В начале осени немцы исчезли. Они не отступали с боями, не взрывали мосты и укрепления, не расстреливали пленных — просто испарились, как тени, когда солнце закрыли облака. Вскоре приехали из Намюра родители Клары и Эмиля, и с ними та самая блондинка — она впервые назвала всем имя: Катрина. На ее руках сидел мальчик, вряд ли старше двух лет. Первым делом Катрина передала новости: Шарлеруа, Льеж и другие города отпраздновали освобождение, сожгли немецкие дорожные указатели и вывески, повесили партизанскую форму в шкаф, посмеялись над янки, велевшими армии сдать оружие, и прогнали по своим площадям обритых наголо traitresses, спавших с наци. Затем они с Сержем щебетали на валлонском наречии о делах, многое по-прежнему мне было непонятно, но одну фразу я, кажется, понял: «Меня спасла неопытность. Если бы я сама тогда была матерью, я бы просто не смогла. Уводить детей от их родителей, и, возможно, навсегда? Меня бы всю судорогой свело». Еще я расслышал, как она рассказывала, что одна женщина, прятавшая детей-евреев, получила известие о смерти сына, и, когда война кончилась, стала кричать на каждом углу, что у евреев особые права, а обычные люди воевали и погибали, и детей пришлось изъять. Когда Катрина рассказывала об этом, Ани перебила ее: «Клемент тоже очень злился поначалу, что папа и мама рискуют нашими жизнями, и ревновал к Кларе и Эмилю, и я не могла его понять. А после того как Серж едва увел Эмиля от наци, поняла. Мы были так близки к кошмару — родителей бросили бы в тюрьму, а нас отдали в приют…» Катрина смотрела как будто сквозь них. Ее младенец схватил ее нос и ощупывал его. «Нам было сложно, но наконец-то все кончилось», — попробовала улыбнуться Шарлотта. Все обнялись, и Клемент сказал гостье: «Вы можете поговорить с отцом Андре, чтобы меня перевели в пансион при приходе?» Они с Кларой, конечно, плакали.
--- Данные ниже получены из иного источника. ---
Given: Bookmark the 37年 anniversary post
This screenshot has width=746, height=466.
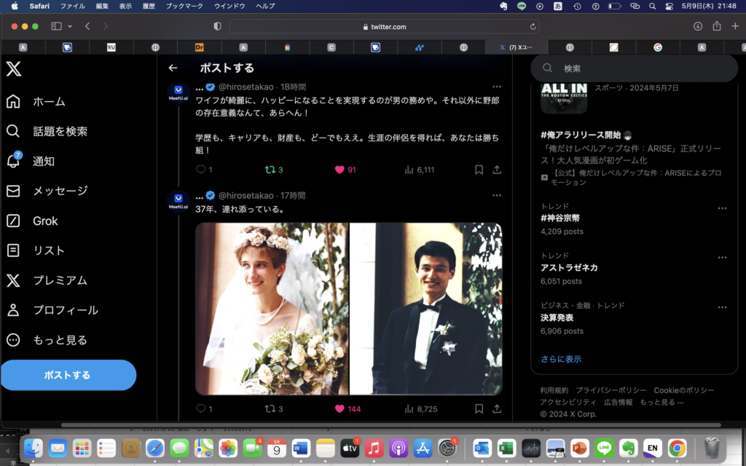Looking at the screenshot, I should click(x=477, y=408).
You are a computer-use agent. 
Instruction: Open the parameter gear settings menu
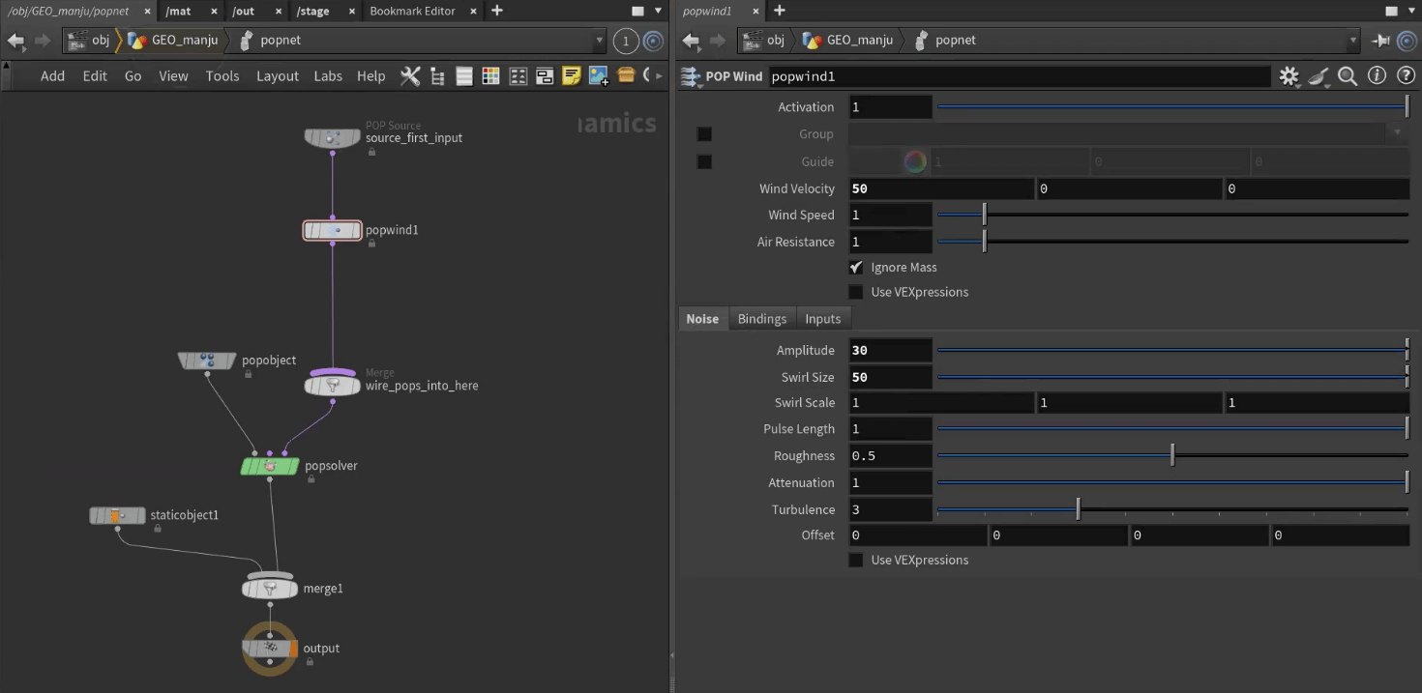click(x=1289, y=76)
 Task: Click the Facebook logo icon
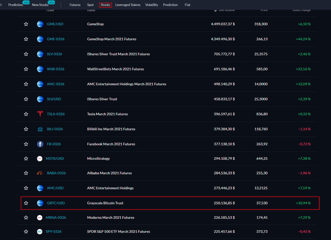click(40, 144)
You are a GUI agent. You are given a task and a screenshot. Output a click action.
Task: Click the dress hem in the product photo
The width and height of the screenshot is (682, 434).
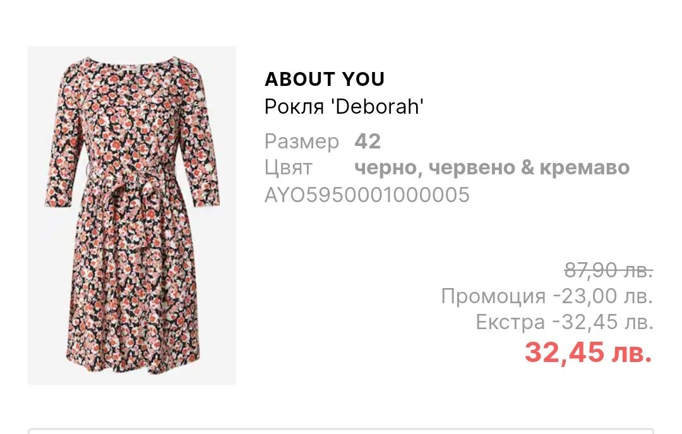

Настала последняя военная зима. В бесснежном декабре на нас обрушились слухи, что наци вновь наступают с востока, и на следующий же день через Профондевиль проползла колонна крытых грузовиков с американскими солдатами. А потом еще колонна, и еще. Чей-то кузен приехал из Намюра забирать родных и прокричал, что немцы нанесли контрудар и скоро будут здесь. Все начали готовиться к эвакуации в Шарлеруа, но настоящий ужас настиг нас, когда в ночной тишине прогремел гром, отзвуки орудийной пальбы, хотя и тихой. Несколько семей, включая нашу, сидели на ящиках и рюкзаках и ждали погрузки в хлебный фургон. В эти дни все особенно азартно играли в карты и веселились. Когда я выложил свои восторги Шарлотте, она усмехнулась и спросила: «Знаешь, почему у валлонов символ — петух? Потому что он единственная птица, которая поет, стоя по шею в дерьме». Около недели гром не гремел, а потом пришли известия, что американцы заманили наци в ловушку и те дошли почти до Динана, а потом были атакованы с флангов и окружены. Перед Рождеством в припорошенных снежком арденнских лесах лежали тысячи мертвецов в касках. Наци отступили, но, даже когда их след простыл, мы до самой весны лишний раз не выезжали из коммуны.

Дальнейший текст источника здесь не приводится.